WORK INSTRUCTIONS:
Would you find each line in the entries below with the string "computer" and copy it?

(Collected data)

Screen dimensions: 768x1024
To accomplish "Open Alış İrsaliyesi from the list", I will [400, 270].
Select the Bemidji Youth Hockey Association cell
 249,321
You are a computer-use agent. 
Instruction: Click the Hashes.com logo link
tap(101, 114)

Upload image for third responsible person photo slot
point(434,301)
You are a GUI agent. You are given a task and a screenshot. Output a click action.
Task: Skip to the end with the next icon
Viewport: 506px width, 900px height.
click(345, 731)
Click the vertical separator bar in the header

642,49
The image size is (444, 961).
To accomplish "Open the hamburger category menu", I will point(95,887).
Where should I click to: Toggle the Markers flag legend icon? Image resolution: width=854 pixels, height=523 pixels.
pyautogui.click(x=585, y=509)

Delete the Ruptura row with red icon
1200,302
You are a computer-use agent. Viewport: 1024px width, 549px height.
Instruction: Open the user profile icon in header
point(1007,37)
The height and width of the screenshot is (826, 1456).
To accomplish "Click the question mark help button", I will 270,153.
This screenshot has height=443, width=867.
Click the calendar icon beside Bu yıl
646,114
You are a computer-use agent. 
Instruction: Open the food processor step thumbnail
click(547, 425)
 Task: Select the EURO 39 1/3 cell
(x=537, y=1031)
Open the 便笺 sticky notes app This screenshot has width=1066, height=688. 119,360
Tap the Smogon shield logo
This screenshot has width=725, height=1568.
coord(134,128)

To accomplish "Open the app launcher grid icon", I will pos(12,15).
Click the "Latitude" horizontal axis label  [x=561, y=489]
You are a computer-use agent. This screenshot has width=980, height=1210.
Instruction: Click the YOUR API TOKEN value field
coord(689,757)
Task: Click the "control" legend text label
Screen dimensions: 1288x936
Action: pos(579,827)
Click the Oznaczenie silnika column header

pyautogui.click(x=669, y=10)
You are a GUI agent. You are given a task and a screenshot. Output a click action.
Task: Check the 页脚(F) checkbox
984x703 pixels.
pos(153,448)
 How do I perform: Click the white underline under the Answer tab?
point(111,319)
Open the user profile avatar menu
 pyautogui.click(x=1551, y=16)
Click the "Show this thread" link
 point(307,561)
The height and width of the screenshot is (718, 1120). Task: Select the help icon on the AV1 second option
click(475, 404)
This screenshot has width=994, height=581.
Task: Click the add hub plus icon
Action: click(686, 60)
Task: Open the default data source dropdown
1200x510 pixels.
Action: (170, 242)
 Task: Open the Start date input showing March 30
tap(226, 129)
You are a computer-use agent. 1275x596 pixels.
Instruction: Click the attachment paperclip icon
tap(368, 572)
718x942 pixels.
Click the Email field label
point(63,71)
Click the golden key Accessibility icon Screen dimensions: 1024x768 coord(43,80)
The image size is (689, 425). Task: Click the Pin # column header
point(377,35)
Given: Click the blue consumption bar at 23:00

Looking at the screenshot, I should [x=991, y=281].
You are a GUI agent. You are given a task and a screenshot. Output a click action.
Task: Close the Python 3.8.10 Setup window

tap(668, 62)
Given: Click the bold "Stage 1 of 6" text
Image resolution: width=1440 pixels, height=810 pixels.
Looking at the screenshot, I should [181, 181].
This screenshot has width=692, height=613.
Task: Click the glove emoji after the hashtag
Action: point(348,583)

EXERCISE RESPONSE:
You are a computer-use agent. 
You are a computer-use agent. Viewport: 1024px width, 549px height.
You are a computer-use agent. 
You are a computer-use agent. This screenshot has width=980, height=1210.
You are a computer-use agent. 1275x596 pixels.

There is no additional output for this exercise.